Tout à fait. Sans parler de mes personnages, ces deux amoureux magnifiques, je peux donner plein d'exemples. J'ai fait ce film parce que j'ai vu autour de moi des divorces à cause du licenciement et du chômage. Des couples où le niveau de vie baisse, les reproches fusent, le sentiment d'humiliation et de culpabilité grandit… Tout cela a fait exploser des gens qui se sont aimés au départ. J'ai fait un film sur des ouvriers, mais ils ne sont pas en lutte syndicale dans leurs usines. Ils vivent les conséquences de leur situation professionnelle dans leur vie la plus intime, d'où peut-être l'originalité de ce film.
Par ailleurs, un amour n'est pas éternel. Il a besoin d'entretien, d'un terrain propice où il peut évoluer, s'émanciper, s'épanouir. Ce ne sont pas des choses acquises. Le film montre qu'à un moment, ce n'est pas de l'intérieur d'une relation que cet amour risque de disparaître. Elle fléchit sous le joug de ce système financier qui use petit à petit, façonne les attitudes des gens, leurs manières de penser, leur peur de l'avenir, du lendemain… Tout le monde sécurise contre tout le monde et l'explosion de certains petits métiers l'illustre parfaitement : les vigiles travaillent partout et sont souvent sous-payés, ce qui crée un fossé s'élargissant de jour en jour entre les individus d'une seule et même société.
Serions-nous, ainsi, dans un cercle fermé ?
J'ai une croyance absolue en la capacité de l'humain à changer, à s'améliorer et à rebondir. Si on accepte le principe du partage équitable pour faire sortir des gens de la misère, le monde ira mieux. Nous sommes à un moment où il existe plus que jamais des milliardaires, mais où il n'y a jamais eu autant de gens pauvres. Je pense que même pour que les gens riches vivent bien, ils doivent accepter la notion selon laquelle l'accès au minimum rendu possible à tous créera un univers plus égalitaire, permettant à toutes les personnes d'avoir un toit, de bénéficier de santé et d'éducation.

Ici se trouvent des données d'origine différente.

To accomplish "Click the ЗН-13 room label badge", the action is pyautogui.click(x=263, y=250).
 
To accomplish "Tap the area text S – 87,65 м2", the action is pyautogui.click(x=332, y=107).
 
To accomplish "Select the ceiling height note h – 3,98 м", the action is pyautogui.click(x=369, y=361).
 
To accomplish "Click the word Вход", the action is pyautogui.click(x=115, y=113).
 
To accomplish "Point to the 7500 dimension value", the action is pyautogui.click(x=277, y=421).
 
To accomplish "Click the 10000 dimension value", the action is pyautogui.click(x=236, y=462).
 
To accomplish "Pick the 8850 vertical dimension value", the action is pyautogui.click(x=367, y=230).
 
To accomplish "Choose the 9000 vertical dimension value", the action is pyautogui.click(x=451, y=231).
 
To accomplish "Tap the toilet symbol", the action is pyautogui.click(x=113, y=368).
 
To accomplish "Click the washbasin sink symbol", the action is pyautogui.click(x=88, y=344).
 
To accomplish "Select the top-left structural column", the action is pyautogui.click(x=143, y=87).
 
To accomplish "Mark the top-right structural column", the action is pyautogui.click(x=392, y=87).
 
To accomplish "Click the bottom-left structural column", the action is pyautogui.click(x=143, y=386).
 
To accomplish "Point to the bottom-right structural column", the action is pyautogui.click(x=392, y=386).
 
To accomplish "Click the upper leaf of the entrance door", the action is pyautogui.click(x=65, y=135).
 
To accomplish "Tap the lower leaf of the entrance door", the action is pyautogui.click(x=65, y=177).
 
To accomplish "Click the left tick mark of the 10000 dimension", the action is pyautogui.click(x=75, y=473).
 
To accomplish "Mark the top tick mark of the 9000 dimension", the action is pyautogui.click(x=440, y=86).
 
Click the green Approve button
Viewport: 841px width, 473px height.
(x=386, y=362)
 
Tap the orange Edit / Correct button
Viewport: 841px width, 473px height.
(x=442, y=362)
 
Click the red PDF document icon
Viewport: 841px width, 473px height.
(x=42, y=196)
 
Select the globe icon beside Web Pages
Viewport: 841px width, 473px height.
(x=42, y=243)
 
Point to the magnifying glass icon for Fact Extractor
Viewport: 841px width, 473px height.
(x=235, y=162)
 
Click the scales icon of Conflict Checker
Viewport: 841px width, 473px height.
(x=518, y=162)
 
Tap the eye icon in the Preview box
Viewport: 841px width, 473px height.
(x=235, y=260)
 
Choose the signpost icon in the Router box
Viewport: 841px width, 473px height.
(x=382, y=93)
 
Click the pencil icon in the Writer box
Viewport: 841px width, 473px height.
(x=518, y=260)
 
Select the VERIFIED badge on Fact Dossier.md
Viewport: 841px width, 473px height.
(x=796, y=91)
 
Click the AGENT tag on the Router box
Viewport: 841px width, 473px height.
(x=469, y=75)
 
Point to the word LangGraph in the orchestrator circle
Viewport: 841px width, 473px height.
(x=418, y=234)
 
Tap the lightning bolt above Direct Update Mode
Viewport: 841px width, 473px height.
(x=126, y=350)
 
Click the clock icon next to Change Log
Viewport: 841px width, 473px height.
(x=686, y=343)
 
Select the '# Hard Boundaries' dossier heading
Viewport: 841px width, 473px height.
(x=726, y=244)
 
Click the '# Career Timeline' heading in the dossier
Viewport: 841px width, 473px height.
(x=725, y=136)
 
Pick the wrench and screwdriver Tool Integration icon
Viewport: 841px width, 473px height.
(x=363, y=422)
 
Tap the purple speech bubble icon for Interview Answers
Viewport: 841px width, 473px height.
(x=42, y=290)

Dans Volubilis, on peut entrevoir une certaine continuité de vos trois longs-métrages précédents. Vous concevez vos œuvres comme une sorte de traits d'union composant une fresque universelle ?
Je pense que mes films sont tous, d'une manière ou d'une autre, dans un certain engagement. Je ne suis pas dans un engagement primaire qui porte des slogans, des paroles, sans toujours apporter une valeur ajoutée. Je pense qu'un artiste doit s'engager d'abord par ses œuvres, pas par la création de discours en occupant à outrance les médias, les réseaux sociaux… Il existe un lien justement entre tous mes films, qui sont du côté des laissés pour compte.
Dans une autre interview, vous estimez que «ce qui sauvera le monde arabe, ce sont les femmes». Pensez-vous que le contexte politique et social actuel le permettra ?
Ce n'est pas facile. Il faudrait que les hommes le comprennent et acceptent de laisser l'énergie et l'intelligence des femmes irriguer un peu plus le monde. Je pense que tout le monde s'en portera mieux. Cela s'illustre dans Volubilis, où Malika est un personnage pétillant. Je crois qu'elle arrivera à sauver son mari, finalement.